People-friendly street changes should be 24/7

Reorientations
6 min readApr 22, 2021

By Annie Weinstock

Several streets in Downtown Birmingham, UK are 24/7 pedestrian zones. Photo credit: Annie Weinstock

The Flushing Main Street Busway in Queens, that opened this January, operates 24 hours a day, 7 days a week. 24/7 operations for any changes to streets which deprioritize cars, is surprisingly rare in the US. By contrast, the Jay Street Busway in Brooklyn operates from 7am to 7pm M-F and the 14th Street Busway in Manhattan operates from 6am to 10pm every day.

Painted curbside bus lanes generally suffer from the same phenomenon: in New York City, curbside bus lanes on 1st and 2nd Avenues operate from 7am-10am and 2pm-7pm on weekdays only while bus lanes offset from parking are 24/7. Bedford and Nostrand Avenue bus lanes are also peak period only, but different hours, confusing drivers.

Source: nyc.gov

The Open Streets program, a new program which opens certain streets to people and bicycles only, has incredible variability in its hours but none are 24/7.

Sample of Open Streets in Manhattan and their hours of operation.

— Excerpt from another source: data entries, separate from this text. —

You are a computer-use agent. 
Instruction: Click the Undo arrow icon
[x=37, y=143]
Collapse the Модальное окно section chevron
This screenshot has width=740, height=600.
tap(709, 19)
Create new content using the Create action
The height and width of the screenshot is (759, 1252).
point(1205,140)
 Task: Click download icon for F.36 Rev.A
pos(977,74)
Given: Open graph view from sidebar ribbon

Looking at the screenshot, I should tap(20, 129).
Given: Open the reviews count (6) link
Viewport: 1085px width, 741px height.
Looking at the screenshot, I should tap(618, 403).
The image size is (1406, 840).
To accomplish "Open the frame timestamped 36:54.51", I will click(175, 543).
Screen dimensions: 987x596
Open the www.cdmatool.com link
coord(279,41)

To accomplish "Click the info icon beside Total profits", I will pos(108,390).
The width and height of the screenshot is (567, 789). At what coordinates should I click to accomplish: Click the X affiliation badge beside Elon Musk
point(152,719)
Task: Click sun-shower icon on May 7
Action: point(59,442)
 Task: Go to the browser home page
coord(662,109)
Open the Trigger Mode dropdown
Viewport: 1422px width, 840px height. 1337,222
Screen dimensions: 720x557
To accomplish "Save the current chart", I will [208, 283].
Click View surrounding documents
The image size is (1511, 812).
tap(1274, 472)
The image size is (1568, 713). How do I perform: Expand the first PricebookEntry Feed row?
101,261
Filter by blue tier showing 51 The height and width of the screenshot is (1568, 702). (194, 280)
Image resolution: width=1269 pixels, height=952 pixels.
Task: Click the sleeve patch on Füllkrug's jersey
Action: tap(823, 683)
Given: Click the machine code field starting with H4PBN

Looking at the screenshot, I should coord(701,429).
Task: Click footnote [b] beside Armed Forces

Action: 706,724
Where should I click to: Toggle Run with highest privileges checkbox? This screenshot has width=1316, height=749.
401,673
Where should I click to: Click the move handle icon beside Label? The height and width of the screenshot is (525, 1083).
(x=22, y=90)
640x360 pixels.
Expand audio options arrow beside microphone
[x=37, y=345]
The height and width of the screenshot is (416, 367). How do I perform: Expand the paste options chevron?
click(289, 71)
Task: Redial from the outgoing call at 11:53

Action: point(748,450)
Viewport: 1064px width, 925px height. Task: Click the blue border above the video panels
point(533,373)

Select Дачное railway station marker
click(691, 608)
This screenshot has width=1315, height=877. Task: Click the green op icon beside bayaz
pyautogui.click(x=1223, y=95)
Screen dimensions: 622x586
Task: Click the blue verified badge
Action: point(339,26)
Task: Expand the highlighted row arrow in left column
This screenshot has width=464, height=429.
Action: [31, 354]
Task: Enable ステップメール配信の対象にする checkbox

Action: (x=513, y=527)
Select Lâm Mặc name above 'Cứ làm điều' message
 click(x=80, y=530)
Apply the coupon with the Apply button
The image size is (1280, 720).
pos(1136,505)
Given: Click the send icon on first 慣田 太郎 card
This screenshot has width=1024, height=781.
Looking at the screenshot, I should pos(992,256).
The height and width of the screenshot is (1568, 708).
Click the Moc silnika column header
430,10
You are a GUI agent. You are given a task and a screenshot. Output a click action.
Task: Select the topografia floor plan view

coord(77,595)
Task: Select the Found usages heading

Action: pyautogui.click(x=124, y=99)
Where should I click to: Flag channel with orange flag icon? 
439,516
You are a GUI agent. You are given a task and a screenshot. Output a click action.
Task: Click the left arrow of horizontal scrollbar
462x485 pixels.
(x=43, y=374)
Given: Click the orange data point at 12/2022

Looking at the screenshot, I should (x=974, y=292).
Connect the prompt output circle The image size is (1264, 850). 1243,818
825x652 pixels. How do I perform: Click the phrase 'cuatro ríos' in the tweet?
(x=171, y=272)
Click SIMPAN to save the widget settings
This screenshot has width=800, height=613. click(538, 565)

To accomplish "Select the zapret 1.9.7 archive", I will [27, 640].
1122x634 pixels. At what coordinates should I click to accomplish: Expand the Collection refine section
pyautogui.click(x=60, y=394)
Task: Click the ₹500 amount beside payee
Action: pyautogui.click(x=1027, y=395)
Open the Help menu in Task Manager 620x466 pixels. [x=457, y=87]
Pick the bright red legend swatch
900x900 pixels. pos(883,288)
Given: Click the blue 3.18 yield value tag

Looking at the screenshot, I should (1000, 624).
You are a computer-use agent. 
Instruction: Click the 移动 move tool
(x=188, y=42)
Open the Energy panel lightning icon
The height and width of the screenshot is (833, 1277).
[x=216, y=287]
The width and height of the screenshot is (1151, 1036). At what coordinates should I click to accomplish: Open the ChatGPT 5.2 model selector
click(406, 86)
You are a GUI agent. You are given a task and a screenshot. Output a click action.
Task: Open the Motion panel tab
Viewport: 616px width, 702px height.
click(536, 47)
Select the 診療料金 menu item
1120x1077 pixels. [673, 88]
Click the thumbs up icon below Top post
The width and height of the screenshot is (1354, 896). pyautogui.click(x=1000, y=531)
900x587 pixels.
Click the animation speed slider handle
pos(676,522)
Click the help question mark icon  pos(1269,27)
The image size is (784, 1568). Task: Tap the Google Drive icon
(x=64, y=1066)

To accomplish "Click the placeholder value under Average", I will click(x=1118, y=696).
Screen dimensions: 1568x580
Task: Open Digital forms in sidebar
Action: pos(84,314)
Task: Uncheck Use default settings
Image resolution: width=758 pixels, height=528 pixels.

Source: nyc.gov

The issue for bus lanes is parking and loading

From a traffic perspective, the bus lanes and busways that are not 24/7 could be, easily. The hardest time to grab road real estate from cars is during the peak periods when traffic congestion is the worst. All of the bus lanes mentioned above already operate during the peak. Off-peak is the easy part.

So why do drivers even care?

Parking. Drivers may not mind giving up a travel lane off-peak but they do mind giving up overnight parking. The other issue is truck loading, which requires curb access.

These are good reasons to move curbside bus lanes to the central median and why median bus lanes, like the new EL Grant Highway bus lane in the Bronx, usually are 24/7.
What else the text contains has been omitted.